In markets where there is high concentration on the buyer side of the industry, getting the key buyers on board can compel supplier participation and create real supplier value if the IC manages to help standardize requirements industry buyers place on suppliers.  (Please note, it is not just the concentration that can drive suppliers to participate. If buyers are smart, they can create real value for suppliers.)  This was the “idea”–to the extent there was one–of many of the industry consortia that formed in 1999 and 2000.  This concentration and standardization is one reason some of the “marketplaces” succeeded.   Buyer-side concentration helped Elemica, Exostar, and several other industry consortia to survive, or thrive.  Buyer side concentration is also  one reason why EDI networks succeeded in auto and retail.    Relative concentration among buyers of legal services also helped drive some standardization of the legal billing field.
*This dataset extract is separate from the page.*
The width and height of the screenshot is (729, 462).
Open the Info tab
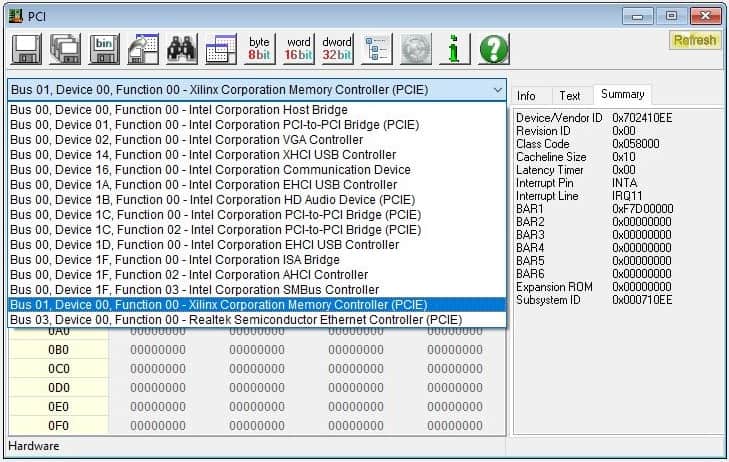526,96
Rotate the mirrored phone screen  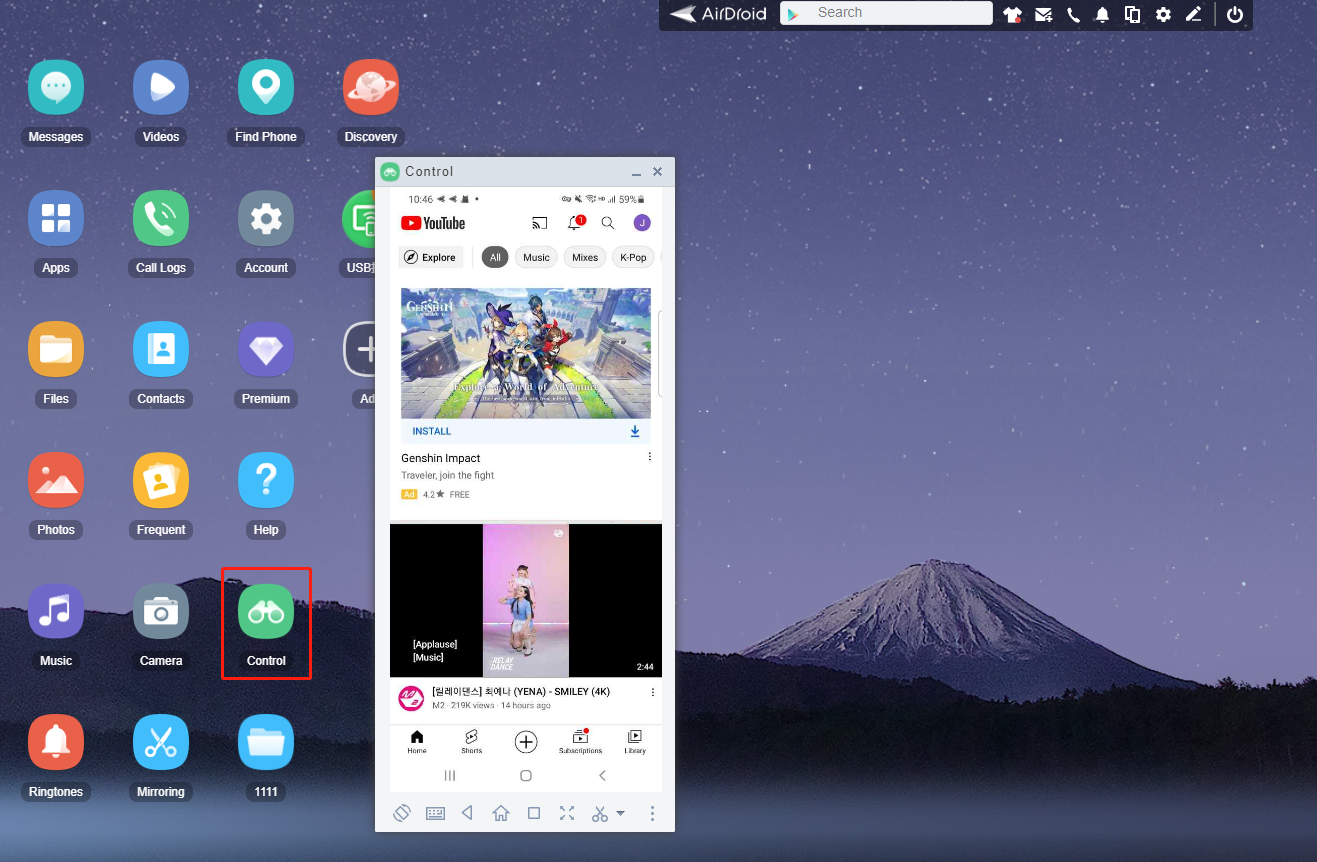click(402, 813)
Importantly, the concentration does not have to be on the buyer side, it can also be on the supplier side.  If the suppliers are concentrated and can create value for the buyers, they can also succeed in gaining industry participation.  GHX in healthcare, would be an example–where suppliers are more concentrated that the hospitals they serve.  (Group Purchasing Organizations (GPOs) are an attempt to remedy this situation.)

To be accurate, there are examples where neither side of the market is especially concentrated, like Real Page in property management, or Sciquest in higher education.  So concentration is not necessary and certainly is not sufficient, but my experience says that the concentration helps a lot and reduces costs.  Think about the many failures in highly fragmented markets like construction, apparel, utilities, state and local government, and logistics.

Gaining industry participation means developing value propositions that appeal to two different types of organizations.  Most companies are only used to thinking about one. It can be done, but it helps to have one side of the industry consist of 20 or fewer companies where a very tight relationship can be developed.  Even better is when the those 20 buyers (or suppliers) have an equity stake in the success of the platform, as was the case with the industry consortia.  Still, unless there is a value proposition that will appeal to the other side the concentration will have no value.  That was something many of the failed industry consortia never figured out.